A risk signature of necroptosis-related lncRNA to predict prognosis and probe molecular characteristics for male with bladder cancer

Bladder cancer (BC) is a frequently diagnosed cancer with high mortality. Male patients have a higher risk of developing BC than female patients. As a type of caspase-independent cell death, necroptosis plays a significant role in the occurrence and progression of BC. The aberrant function of long non-coding RNAs (lncRNAs) plays an indispensable role in GI. However, the relationship between lncRNA and necroptosis in male patients with BC remains unclear. The clinical information and RNA-sequencing profiles of all BC patients were retrieved from The Cancer Genome Atlas Program. A total of 300 male participants were selected for the study. We conducted to identify the necroptosis-related lncRNAs (NRLs) by Pearson correlation analysis. Subsequently, least absolute shrinkage and selection operator Cox regression were conducted to establish a risk signature with overall survival-related NRLs in the training set and to validate it in the testing set. Finally, we verified the effectiveness of the 15-NRLs signature in prognostic prediction and therapy via survival analysis, receiver operating characteristic curve analysis, and Cox regression. Furthermore, we analyzed the correlation between the signature risk score and pathway enrichment analysis, immune cell infiltration, anticancer drug sensitivity, and somatic gene mutations.
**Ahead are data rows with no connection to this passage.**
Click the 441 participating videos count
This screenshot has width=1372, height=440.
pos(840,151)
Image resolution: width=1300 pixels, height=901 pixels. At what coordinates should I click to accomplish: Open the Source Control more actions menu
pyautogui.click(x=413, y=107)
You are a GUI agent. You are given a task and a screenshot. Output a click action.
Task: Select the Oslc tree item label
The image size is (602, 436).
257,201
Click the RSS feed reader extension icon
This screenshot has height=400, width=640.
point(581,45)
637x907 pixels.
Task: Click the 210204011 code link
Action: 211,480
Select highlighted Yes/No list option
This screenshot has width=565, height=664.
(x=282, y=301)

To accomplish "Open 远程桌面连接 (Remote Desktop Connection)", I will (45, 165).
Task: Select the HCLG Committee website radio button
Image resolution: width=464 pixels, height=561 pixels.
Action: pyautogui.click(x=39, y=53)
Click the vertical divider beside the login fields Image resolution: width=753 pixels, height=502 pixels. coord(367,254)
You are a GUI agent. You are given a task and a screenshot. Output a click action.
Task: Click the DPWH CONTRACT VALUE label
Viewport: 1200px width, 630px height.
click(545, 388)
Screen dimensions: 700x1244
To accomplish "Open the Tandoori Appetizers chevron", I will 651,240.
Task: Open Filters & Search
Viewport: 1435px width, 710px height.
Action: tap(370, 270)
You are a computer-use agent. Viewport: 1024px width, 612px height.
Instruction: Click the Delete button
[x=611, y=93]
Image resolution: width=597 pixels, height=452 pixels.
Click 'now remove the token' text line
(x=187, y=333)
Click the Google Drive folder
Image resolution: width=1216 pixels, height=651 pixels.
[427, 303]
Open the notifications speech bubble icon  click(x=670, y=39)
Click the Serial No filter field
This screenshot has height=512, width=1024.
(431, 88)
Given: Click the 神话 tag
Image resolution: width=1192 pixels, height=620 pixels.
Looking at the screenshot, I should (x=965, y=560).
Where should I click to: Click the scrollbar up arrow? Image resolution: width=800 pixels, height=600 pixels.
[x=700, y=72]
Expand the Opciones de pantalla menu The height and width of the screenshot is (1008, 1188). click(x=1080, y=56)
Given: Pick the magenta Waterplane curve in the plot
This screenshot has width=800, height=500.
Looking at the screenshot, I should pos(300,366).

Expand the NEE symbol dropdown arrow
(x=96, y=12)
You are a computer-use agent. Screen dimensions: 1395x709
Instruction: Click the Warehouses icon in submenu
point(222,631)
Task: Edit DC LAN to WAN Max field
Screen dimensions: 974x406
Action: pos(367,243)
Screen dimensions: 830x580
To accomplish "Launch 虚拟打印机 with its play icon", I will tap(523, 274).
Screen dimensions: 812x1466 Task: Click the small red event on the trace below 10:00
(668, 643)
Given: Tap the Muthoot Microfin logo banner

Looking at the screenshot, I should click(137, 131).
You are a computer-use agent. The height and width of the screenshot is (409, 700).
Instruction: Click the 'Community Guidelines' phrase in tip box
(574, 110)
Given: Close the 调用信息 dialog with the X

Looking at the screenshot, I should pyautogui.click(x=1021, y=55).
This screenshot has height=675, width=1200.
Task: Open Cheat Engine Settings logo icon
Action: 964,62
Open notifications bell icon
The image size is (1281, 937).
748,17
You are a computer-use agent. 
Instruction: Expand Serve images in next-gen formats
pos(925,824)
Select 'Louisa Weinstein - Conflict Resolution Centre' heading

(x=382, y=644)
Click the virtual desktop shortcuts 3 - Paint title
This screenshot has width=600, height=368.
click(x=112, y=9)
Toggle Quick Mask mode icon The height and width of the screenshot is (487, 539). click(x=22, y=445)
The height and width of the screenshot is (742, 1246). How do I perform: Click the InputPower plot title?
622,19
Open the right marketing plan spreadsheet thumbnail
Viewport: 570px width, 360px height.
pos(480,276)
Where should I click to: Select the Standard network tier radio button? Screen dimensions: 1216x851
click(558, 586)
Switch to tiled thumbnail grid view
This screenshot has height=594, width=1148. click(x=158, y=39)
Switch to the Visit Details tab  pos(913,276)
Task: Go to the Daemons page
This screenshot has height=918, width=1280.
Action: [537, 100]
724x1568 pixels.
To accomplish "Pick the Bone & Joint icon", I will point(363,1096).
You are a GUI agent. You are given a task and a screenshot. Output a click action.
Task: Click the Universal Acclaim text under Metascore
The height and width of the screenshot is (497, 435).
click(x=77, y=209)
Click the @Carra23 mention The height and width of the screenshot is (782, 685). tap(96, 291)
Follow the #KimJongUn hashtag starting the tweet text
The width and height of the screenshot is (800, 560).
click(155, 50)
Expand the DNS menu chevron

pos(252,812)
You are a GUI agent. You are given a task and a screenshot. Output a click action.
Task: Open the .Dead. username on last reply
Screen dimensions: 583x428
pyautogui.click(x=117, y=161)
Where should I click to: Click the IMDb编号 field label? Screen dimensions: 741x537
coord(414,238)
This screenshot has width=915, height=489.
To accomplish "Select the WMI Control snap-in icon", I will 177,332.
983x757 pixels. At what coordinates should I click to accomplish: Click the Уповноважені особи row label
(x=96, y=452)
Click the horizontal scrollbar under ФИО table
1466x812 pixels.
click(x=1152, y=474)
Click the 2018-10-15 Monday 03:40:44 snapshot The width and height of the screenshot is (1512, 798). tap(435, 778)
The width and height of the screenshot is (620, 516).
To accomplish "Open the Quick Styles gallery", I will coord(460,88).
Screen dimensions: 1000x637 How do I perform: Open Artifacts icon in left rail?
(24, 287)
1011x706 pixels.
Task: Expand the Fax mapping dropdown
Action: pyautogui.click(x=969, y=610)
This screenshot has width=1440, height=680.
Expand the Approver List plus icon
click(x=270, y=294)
We developed 15-NRLs (AC009974.1, AC140118.2, LINC00323, LINC02872, PCAT19, AC017104.1, AC134312.5, AC147067.2, AL139351.1, AL355922.1, LINC00844, AC069503.1, AP003721.1, DUBR, LINC02863) signature, and divided patients into a high-risk group and low-risk group through the median risk score. Kaplan-Meier and receiver operating characteristic curves showed that the prognosis prediction had satisfactory accuracy. Cox regression analysis indicated that the 15-NRLs signature was a risk factor independent of various clinical parameters. Additionally, immune cell infiltration, half-maximal inhibitory concentration, and somatic gene mutations differed significantly among different risk subsets, implying that the signature could assess the clinical efficacy of chemotherapy and immunotherapy. This 15-NRLs risk signature may be helpful in assessing the prognosis and molecular features of male patients with BC and improve treatment modalities, thus can be further applied clinically.